2) Kepala daerah dan/atau wakil kepala daerah yang menjadi terdakwa sebagaimana dimaksud pada ayat (1) diberhentikan sementara berdasarkan register perkara di pengadilan.
3) Pemberhentian sementara kepala daerah dan/atau wakil kepala daerah sebagaimana dimaksud pada ayat (1) dan ayat (2) dilakukan oleh Presiden untuk gubernur dan/atau wakil gubernur serta oleh Menteri untuk bupati dan/atau wakil bupati atau wali kota dan/atau wakil wali kota.
Sementara itu, Jaksa Penuntut Umum mendakwa Basuki Tjahaja Purnama alias Ahok dengan Pasal 156a KUHP atau Pasal 156 KUHP tentang penistaan atau penodaan agama. Dakwaan tersebut merupakan dakwaan alternatif ditandai dengan kata 'atau'.

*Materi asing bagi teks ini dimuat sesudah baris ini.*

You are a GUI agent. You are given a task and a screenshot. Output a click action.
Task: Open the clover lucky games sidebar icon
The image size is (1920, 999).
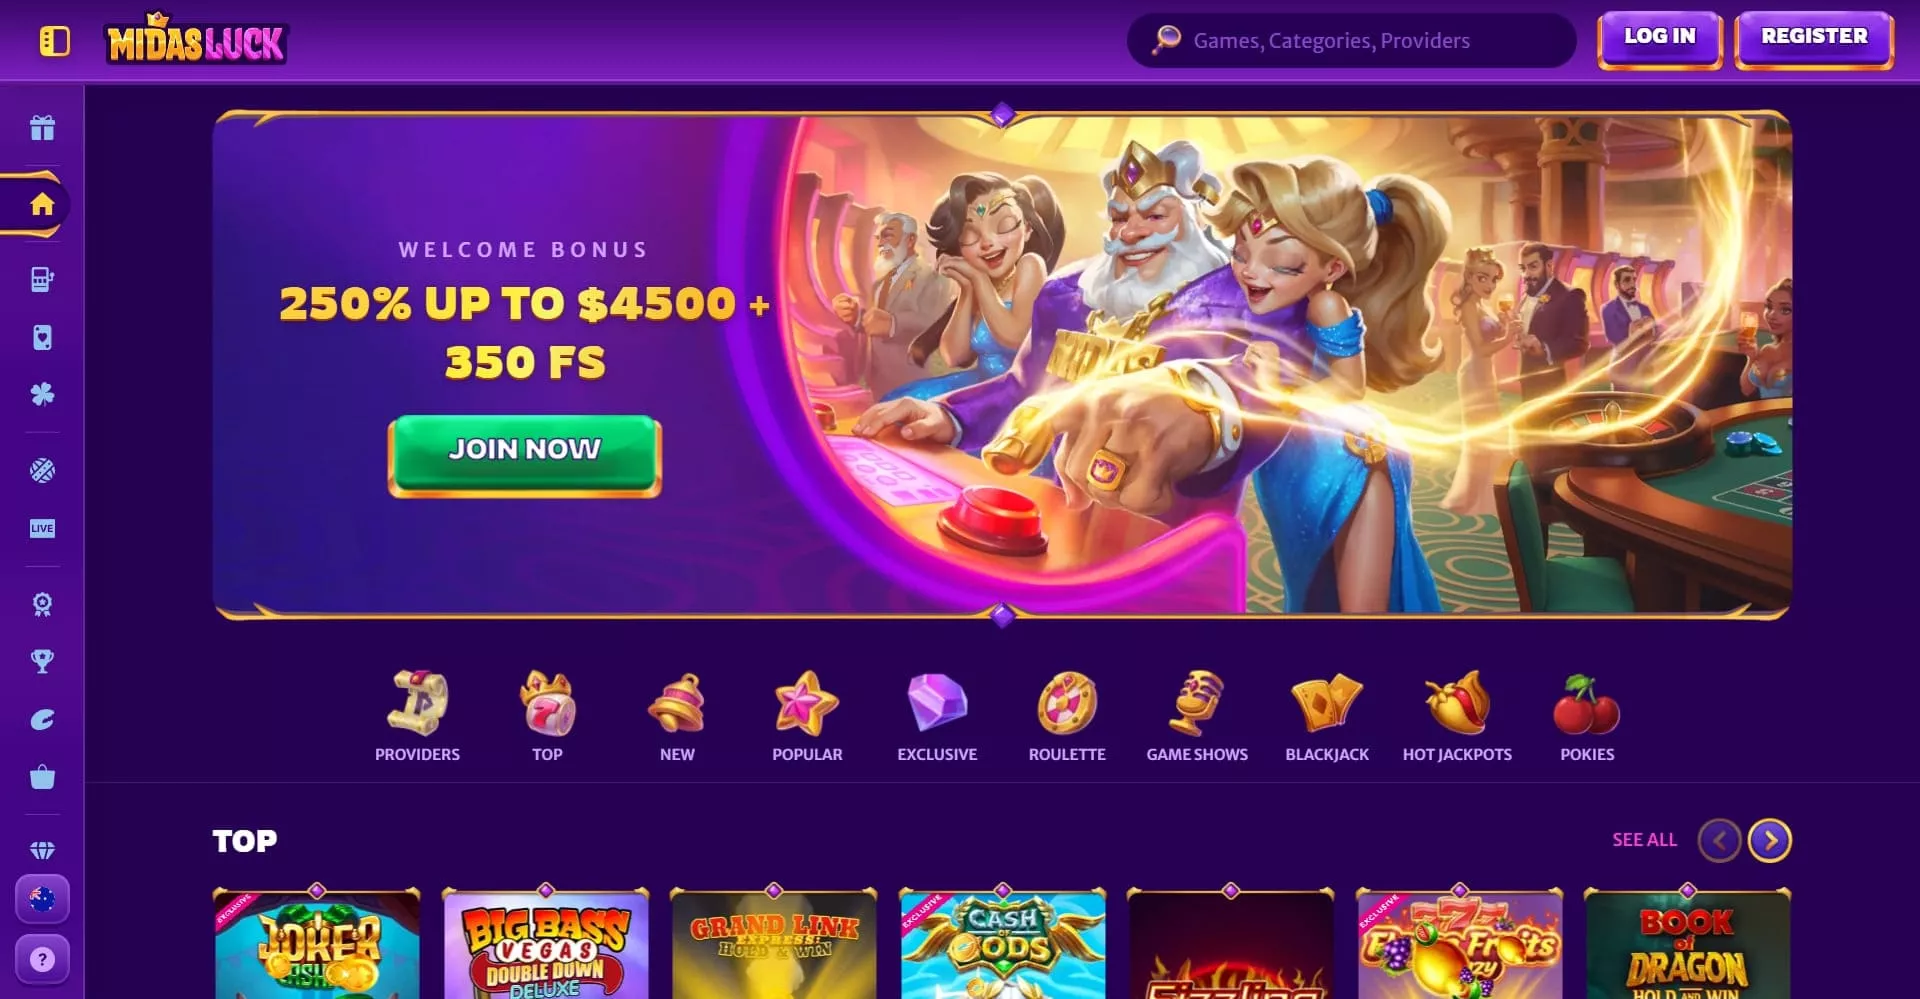point(42,394)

Alternatif pertama yaitu Pasal 156A KUHP dengan kualifikasi penodaan agama saat terdakwa kunjungan kerja ke Kepulauan Seribu. Sedangkan, alternatif kedua Pasal 156 KUHP.
Pasal 156a
Dipidana dengan pidana penjara selama-lamanya lima tahun barang siapa dengan sengaja di muka umum mengeluarkan perasaan atau melakukan perbuatan: a. yang pada pokoknya bersifat permusuhan, penyalahgunaan atau penodaan terhadap suatu agama yang dianut di Indonesia; b. dengan maksud agar supaya orang tidak menganut agama apa pun juga, yang bersendikan Ketuhanan Yang Maha Esa.
Pasal 156
Barangsiapa di muka umum menyatakan perasaan permusuhan, kebencian atau penghinaan terhadap suatu atau beherapa golongan rakyat Indonesia, diancam dengan pidana penjara paling lama empat tahun atau pidana denda paling banyak empat ribu lima ratus rupiah. Perkataan golongan dalam pasal ini dan pasal berikutnya berarti tiap-tiap bagian dari rakyat Indonesia yang berbeda dengan suatu atau beberapa hagian lainnya karena ras, negeri asal, agama, tempat, asal, keturunan, kebangsaan atau kedudukan menurut hukum tata negara.